A valuable resource(the brownies, which I made just for *me*, with four different sweeteners, two kinds of chocolate and seven separated eggs--see what I mean about persnickety?!--are delicious) but the recipes may strike one as unnecessarily difficult. The interleaved information, never more than a few paragraphs at a time, makes it an adventure whenever you open the book.
82 of 87 people found the following review helpful.
Extraordinary!
By Tracy Rowan
At the risk of hyperbole, I must say that this is an extraordinary cookbook. Because precision is more important to baking than any other type of cooking, many books will give you a fast-and-dirty introduction to the basics. Corriher's introduction is no exception to this rule, but her introduction is a very nuts-and-bolts one, with tips on how ovens work, and similar information. It's within the chapters that things get really interesting.
Bakewise is divided up into chapters on cakes, and cake-like baking (muffins, quickbreads, etc.) puff pastry, pies, cookies and breads. At the beginning of each chapter you have a section that gives you an overview of what you will learn by making the recipes contained in it. For example, the cake chapter will teach you: "How to create your own perfect cakes," "How to spot cakes that won't work and how to fix them," "How to make cakes, muffins and quick breads more moist," "Even if you have never baked, how to ice a cake as spotlessly smooth as glass and looking as if it came from an elegant professional baker," and more. Recipes are then broken down into types, such as "Favorites" or "Elegant cakes." Finally there are the recipes, and here Corriher really goes to town.
She leads off with a classic, or very basic recipe, one which we all know, and probably have tried to make in the past. She discusses it, the theories and techniques behind it, and may even show you the process by which the recipe has been perfected. At the head of the recipe is a box that tells you what the recipe will show you. For example, the pound cake recipe which leads off the cake chapter will show you how excess sugar and butter will make this cake moister than a traditional pound cake, and explain why it's important to blend the flavoring with the fat (Fat is a flavor carrier.) or why you must always be sure to mix well so that there won't be any holes in your cake.

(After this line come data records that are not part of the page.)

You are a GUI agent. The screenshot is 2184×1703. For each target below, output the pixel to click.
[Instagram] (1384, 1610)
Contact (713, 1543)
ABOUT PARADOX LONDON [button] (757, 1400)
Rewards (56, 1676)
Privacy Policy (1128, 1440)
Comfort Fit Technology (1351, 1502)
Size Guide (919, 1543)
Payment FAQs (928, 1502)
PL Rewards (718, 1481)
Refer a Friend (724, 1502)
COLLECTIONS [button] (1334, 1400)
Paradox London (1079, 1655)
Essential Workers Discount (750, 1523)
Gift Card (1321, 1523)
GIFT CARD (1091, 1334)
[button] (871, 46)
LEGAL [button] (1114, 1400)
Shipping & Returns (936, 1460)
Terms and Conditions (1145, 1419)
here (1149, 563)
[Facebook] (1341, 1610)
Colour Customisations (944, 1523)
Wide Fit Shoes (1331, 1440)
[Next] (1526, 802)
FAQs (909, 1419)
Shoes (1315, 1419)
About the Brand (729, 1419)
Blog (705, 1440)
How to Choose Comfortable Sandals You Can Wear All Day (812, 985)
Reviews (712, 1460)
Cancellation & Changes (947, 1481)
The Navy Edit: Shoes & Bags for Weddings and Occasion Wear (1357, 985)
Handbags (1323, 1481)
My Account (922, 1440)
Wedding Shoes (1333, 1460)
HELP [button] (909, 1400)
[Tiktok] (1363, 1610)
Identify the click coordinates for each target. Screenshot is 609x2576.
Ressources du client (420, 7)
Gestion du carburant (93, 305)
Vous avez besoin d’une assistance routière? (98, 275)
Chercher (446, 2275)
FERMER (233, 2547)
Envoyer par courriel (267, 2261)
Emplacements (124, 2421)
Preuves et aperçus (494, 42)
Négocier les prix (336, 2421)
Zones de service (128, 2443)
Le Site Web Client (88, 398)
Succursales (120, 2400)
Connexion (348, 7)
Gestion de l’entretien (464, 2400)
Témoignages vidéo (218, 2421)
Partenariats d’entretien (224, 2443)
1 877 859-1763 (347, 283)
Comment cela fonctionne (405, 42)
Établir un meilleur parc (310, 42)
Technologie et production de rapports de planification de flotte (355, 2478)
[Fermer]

Finally you get to the recipe, and they are precise down to the last pinch of salt. Many include recipes for icing or filling or variations. Some, such as "Shirley's Version of Pop Corriher's Applesauce Cake" are the focus of a lesson on things like fixing over-leavened recipes which can lead to cakes which fall and become heavy. She discusses leavening thoroughly, how to read a label to find out what's in your leavener, how to make your own, and finally shows you how she fixed her father's cake recipe to ensure perfect results. She anticipates problems that can and will arise during baking, gives examples of recipes which could create those problems, shows how she fixed the recipes, and gives the reader a very good working knowledge which can then be applied to recipes from other sources.
You're getting an education with this book, not just a collection of recipes. Armed with what you learn from Corriher's recipes, you can go confidently to other sources, and be sure that you have the ability to create wonderful baked goods, no matter what. You can probably even create your own recipes after working with this book. Really, if you're at all serious about your baking, I cannot recommend a better book on it.